HomeArticle

The first spatio-temporal sequence reasoning framework: Enabling large models to truly understand spatio-temporal data

新智元2026-04-27 19:49
The first spatio-temporal reasoning model, STReasoner, features low cost and high generalization, supporting causal traceability and prediction.

[Introduction] STReasoner is the first reasoning model that combines time series, spatial structure, and natural language. It can identify the source of anomalies, track the impact path, understand the relationships between nodes, and predict future developments. Compared with mainstream prediction models, STReasoner pays more attention to causal and structural reasoning, and has extremely low computational costs, demonstrating strong generalization and reasoning abilities.

Time series are widely present in real-world systems, such as transportation networks, power systems, and disease spread.

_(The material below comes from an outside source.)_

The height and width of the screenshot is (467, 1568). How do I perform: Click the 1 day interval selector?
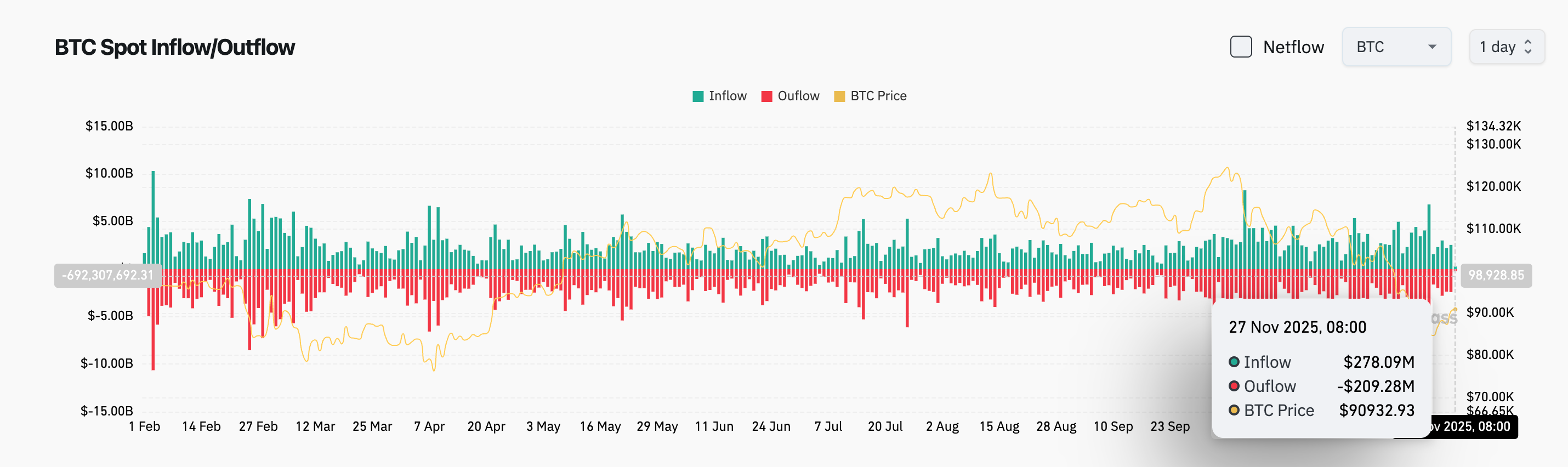[1505, 47]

These systems not only have temporal dynamics but also complex spatial dependency relationships. Traditional methods focus on one thing: predicting future values more accurately.

However, in real scenarios, more important questions are often: Which node caused the current anomaly? How does the impact spread along the spatial structure? What kind of causal relationships exist between different time steps?

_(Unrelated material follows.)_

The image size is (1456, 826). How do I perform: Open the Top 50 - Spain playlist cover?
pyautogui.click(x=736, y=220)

As shown in Figure 1, in a transportation network, if a certain area experiences congestion at 9 o'clock, what we really care about is: "Where did it spread from?"

This kind of problem cannot be solved by single-point prediction but requires multi-step reasoning across time and space. The model first locates the anomaly moment of the target node (time dimension), then traces back the potential impact path along the graph structure (space dimension), and aligns the propagation delay between different nodes (spatio-temporal coupling), and finally identifies the real causal source. This process essentially requires the simultaneous integration of temporal dynamics, spatial dependencies, and semantic queries for structured reasoning across nodes and time steps.

However, existing methods mainly focus on numerical prediction and are difficult to support such complex decision-making problems, thus highlighting the necessity of developing spatio-temporal time series reasoning abilities.

The development of spatio-temporal reasoning is limited by three key issues:

  1. Data issue: Lack of high-quality aligned data. Existing data rarely contains time series, spatial structure, and corresponding natural language descriptions simultaneously. The model lacks a data basis for learning "reasoning".
  2. Evaluation issue: Lack of systematic task definition. There has been no unified framework to systematically evaluate spatio-temporal reasoning abilities in the past. Most work still stays at the prediction task.
  3. Modeling issue: Lack of effective training mechanisms. How to fuse time series + graph + text? How to prevent the model from only using temporal patterns and ignoring spatial information?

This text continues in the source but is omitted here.